Panera, whose chains include Panera Bread, Einstein Bros Bagels and Caribou Coffee, said on Tuesday that it would list on the New York stock exchange through a traditional IPO. The Union Square Hospitality Group Spac, a blank-cheque company run by Meyer, will become a cornerstone investor in the IPO.
Shares in the USHG Spac jumped 8 per cent in early New York trading on Tuesday. The size of Panera’s IPO was not disclosed. The USHG Spac is worth $287m.
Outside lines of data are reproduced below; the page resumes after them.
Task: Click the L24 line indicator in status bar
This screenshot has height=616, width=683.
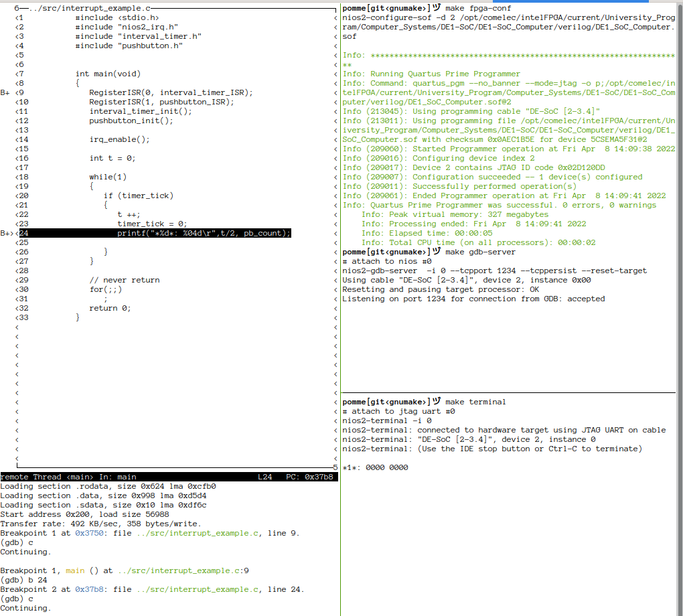Action: (x=265, y=477)
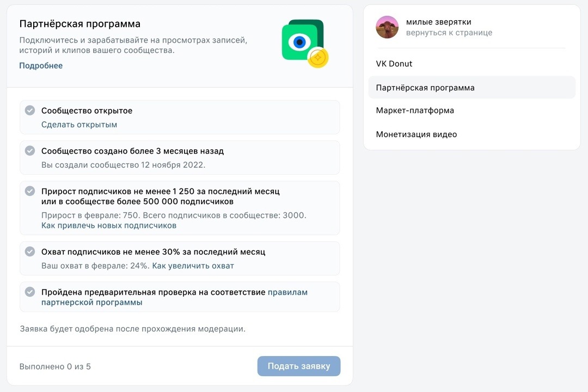
Task: Click 'Сделать открытым' to open the community
Action: point(78,125)
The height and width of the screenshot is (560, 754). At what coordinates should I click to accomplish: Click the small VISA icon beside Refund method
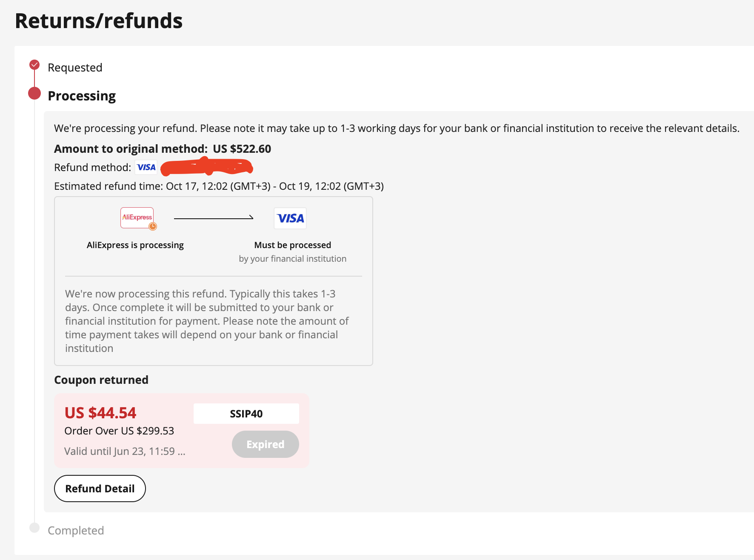(146, 167)
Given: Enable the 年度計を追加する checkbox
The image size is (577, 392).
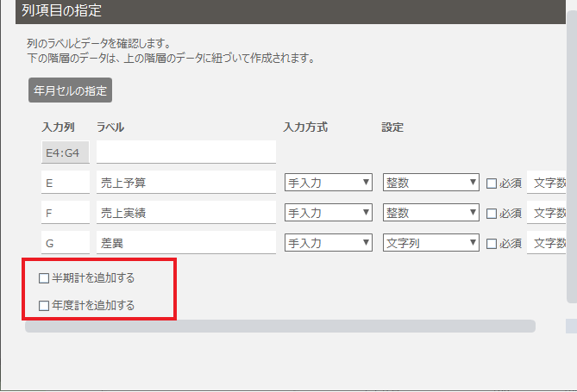Looking at the screenshot, I should point(44,305).
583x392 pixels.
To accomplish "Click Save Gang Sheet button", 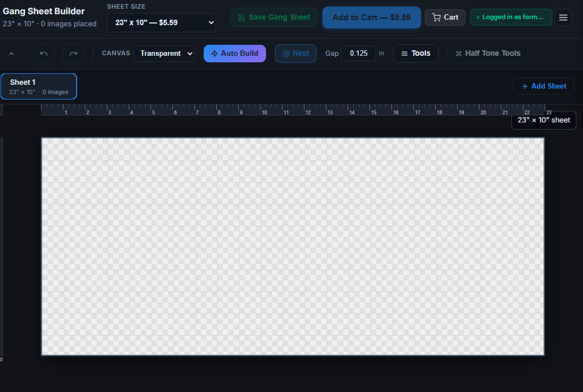I will click(x=274, y=17).
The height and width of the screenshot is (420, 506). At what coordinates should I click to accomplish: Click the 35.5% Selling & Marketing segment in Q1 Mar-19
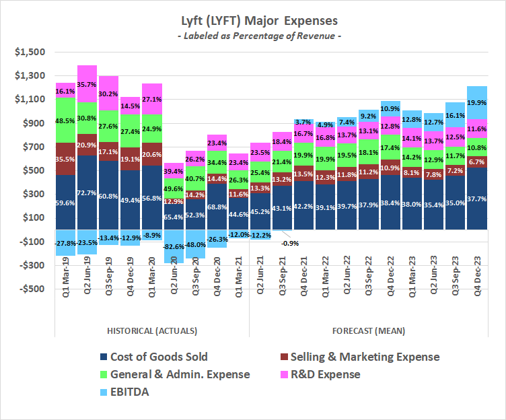(x=65, y=159)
JAB, the private investment group that manages the wealth of Germany’s billionaire Reimann family, took Panera Bread private in 2017 for $7.5bn, after more than 25 years as a public company.
JAB bought Einstein Bros Bagels and Caribou Coffee in 2014 and 2013 respectively. The three companies were brought under the Panera Brands name this year.
Panera’s planned deal is the latest by a JAB-held casual dining company to go public as the group capitalises on booming equities markets. Earlier this year, doughnut chain Krispy Kreme went public in the US and last year, JAB listed coffee group JDE Peet’s in Amsterdam for €2.25bn.
In addition to the Spac investment, Meyer, who founded the Shake Shack burger chain, will also invest personally in the company once it has listed on the New York Stock Exchange.
Meyer’s planned use of his Spac to invest in a publicly listed company is similar to a controversial move attempted earlier this year by hedge fund billionaire Bill Ackman.
Ackman sought to use funds from his Spac to take a $4bn stake in Universal Music Group, but that fell apart after regulators at the US Securities and Exchange Commission questioned the unconventional structure.
Spacs hunt for a private company to take public and raise money on the stock market. They became Wall Street’s hottest investment product over the past year, but are staring to fall from favour as investor redemptions soar and share prices flounder.